President Obama seems to focus on East-Europe pivot. The latest moves to expand the US military footprint in the East were already authorized by the White House in February, as part of the 2016-2017 European Reassurance Initiative (ERI). This year’s ERI allocates $3.4 billion to finance the US presence in Eastern Europe, an increase of some 400 percent above the ERI budget for the previous year.
Beginning in April 2014, the USA deployed expeditionary forces of some 600 troops to all three of the Baltic States. The huge increase in funding is the latest escalation of the US war preparations that have transformed Central and Eastern Europe into a virtual armed camp in the two years since the 2014 US-orchestrated coup in Ukraine. During this period, the US steadily extended its basing arrangements and political commitments through the post-Soviet sphere.

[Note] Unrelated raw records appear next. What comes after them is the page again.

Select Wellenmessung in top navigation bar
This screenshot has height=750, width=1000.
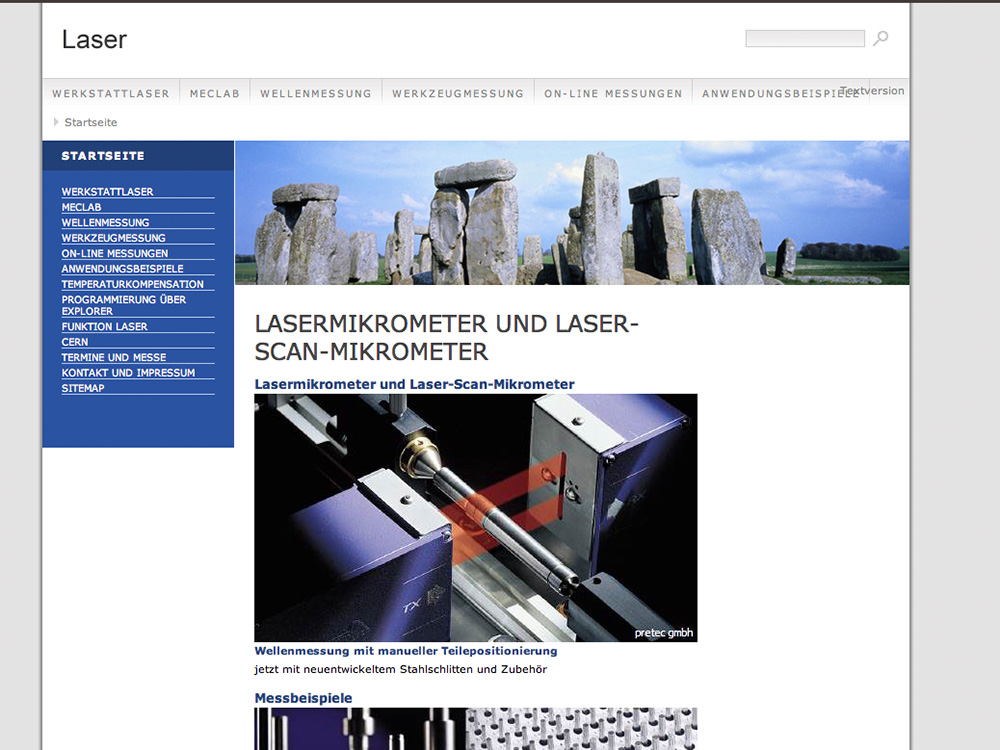(x=315, y=94)
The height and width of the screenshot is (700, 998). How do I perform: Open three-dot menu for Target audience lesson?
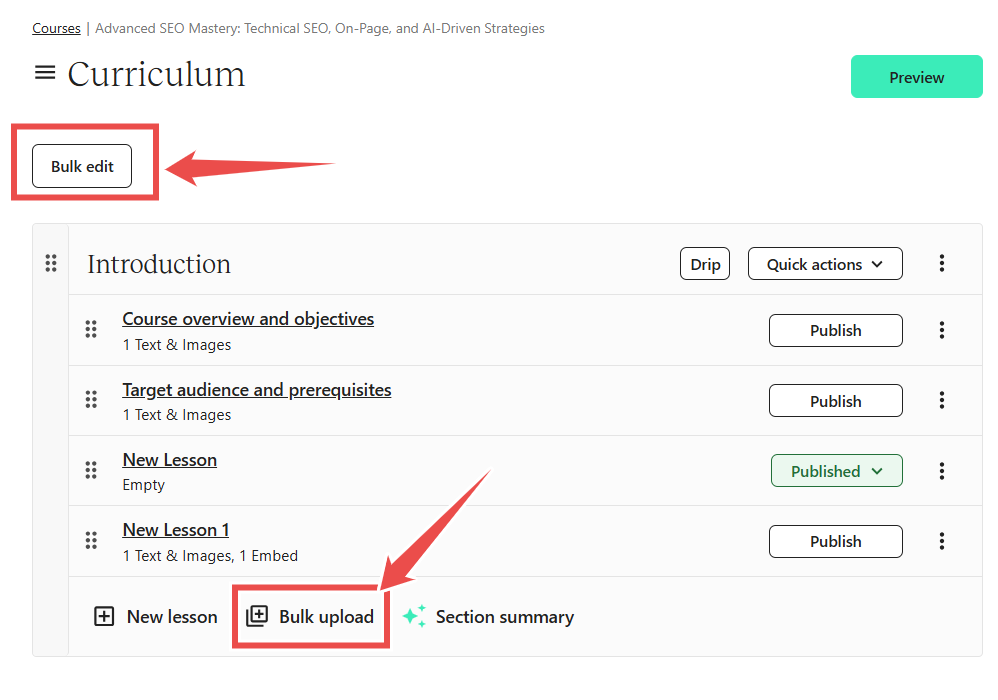[x=942, y=400]
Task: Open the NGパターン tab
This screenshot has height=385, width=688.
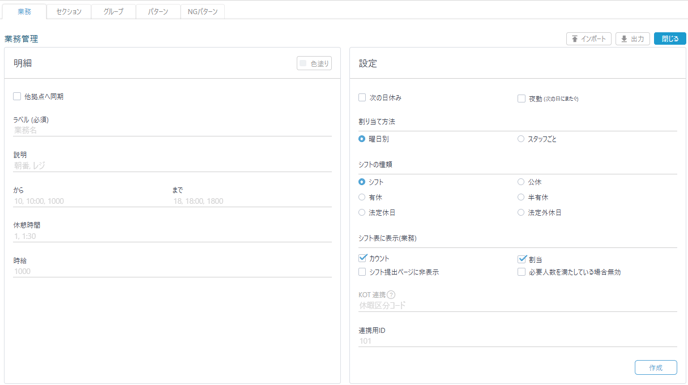Action: click(202, 12)
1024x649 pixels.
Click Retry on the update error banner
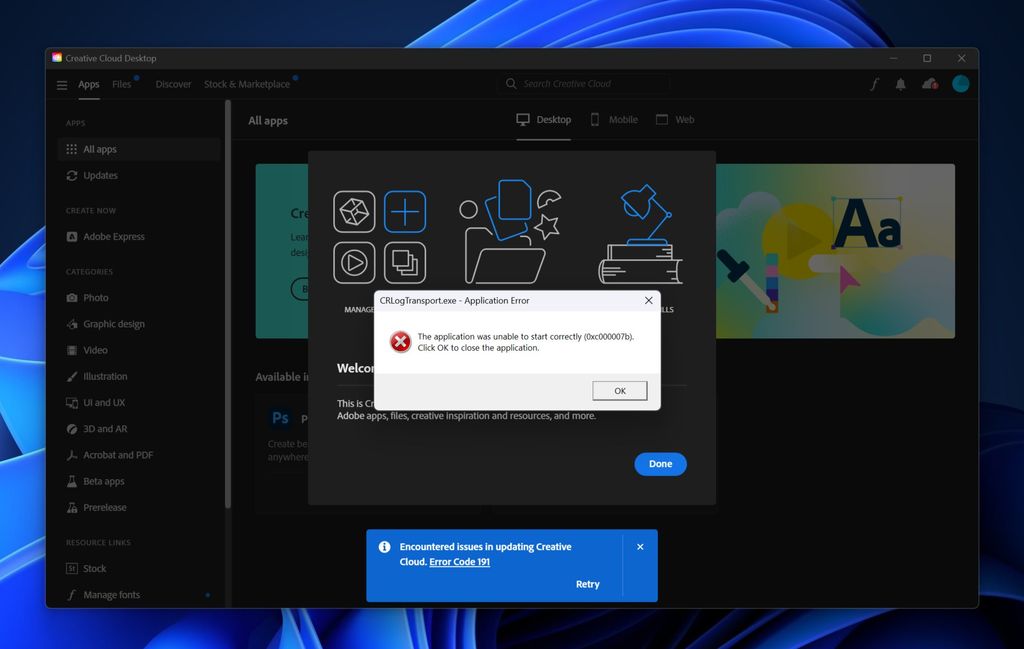click(587, 584)
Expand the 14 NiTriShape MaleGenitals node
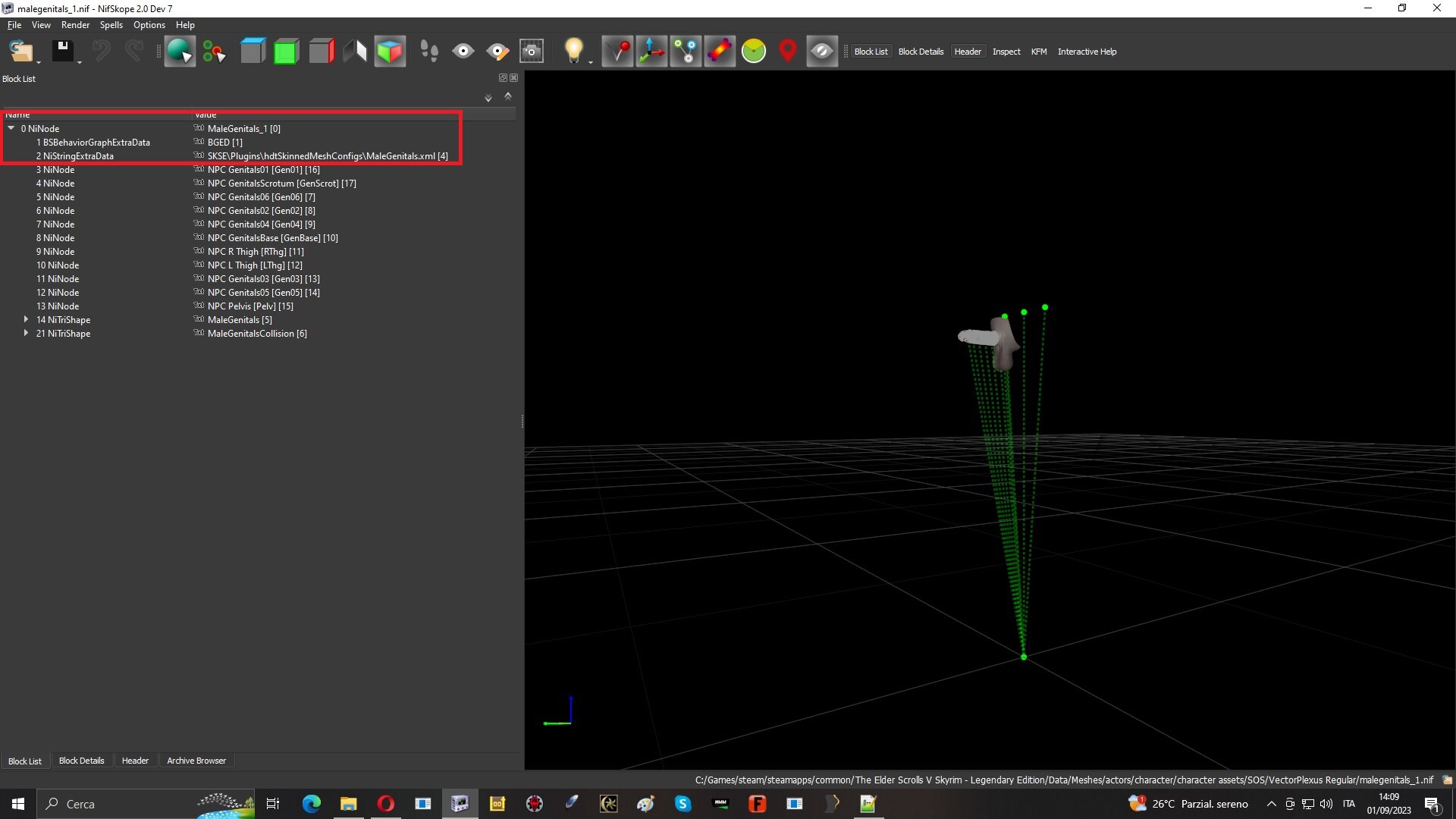Screen dimensions: 1456x819 point(27,319)
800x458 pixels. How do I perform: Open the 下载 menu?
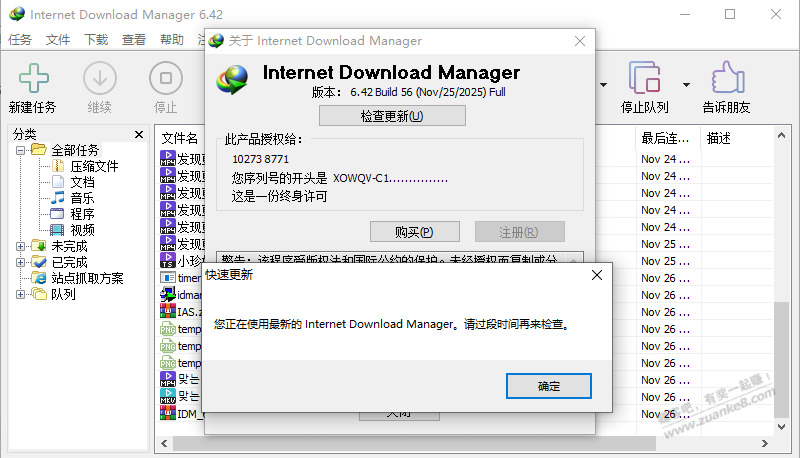pos(96,40)
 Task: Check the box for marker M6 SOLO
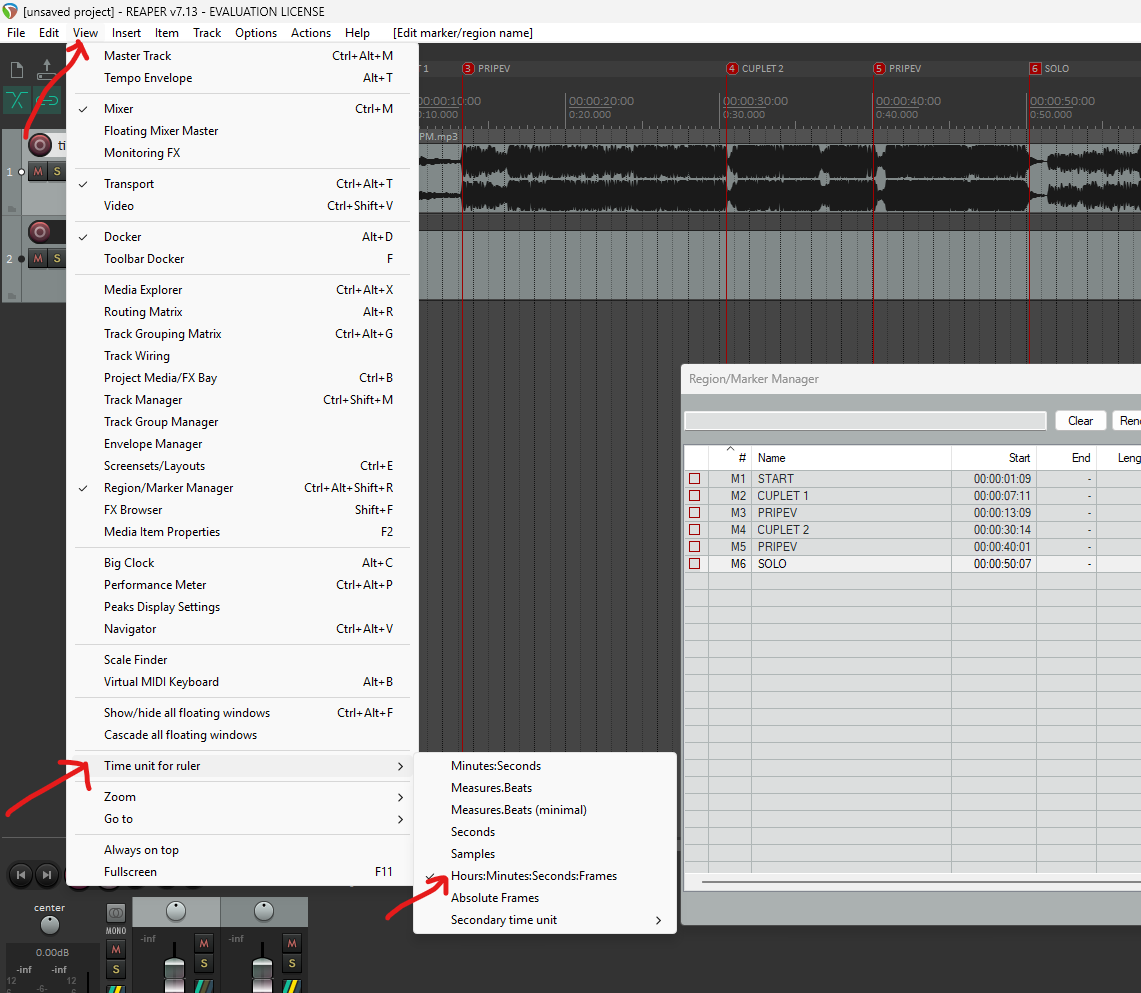coord(695,564)
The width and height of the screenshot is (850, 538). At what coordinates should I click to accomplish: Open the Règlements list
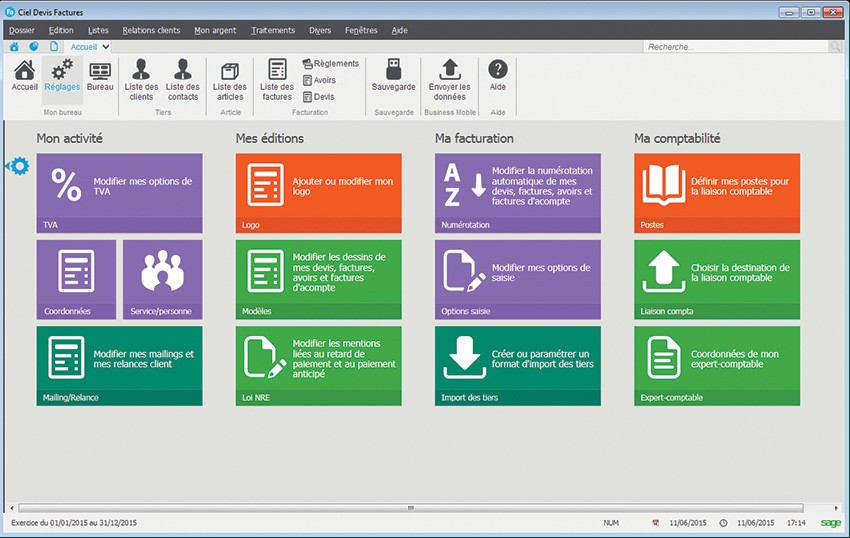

In September 2014, President Obama affirmed that the US commitment to the defense of Estonia is “unbreakable,” “unwavering” and “eternal.” Last February, NATO announced plans to double its combat units stationed in Eastern Europe, including the establishment of six command centers dispersed throughout the region. Together with these deployments, the latest wave of US military assets dispatched to Eastern Europe is designed to allow US forces to engage in large-scale war with Russia, US Undersecretary of Defense Robert Work said Wednesday. “If push came to shove, they’d be able to come together as a cohesive unit that has trained together, with all their organic equipment, and fight. That’s a lot better than what we have right now,” Work said. “There will be American equipment and people in each of these countries,” US General Ben Hodges told the media.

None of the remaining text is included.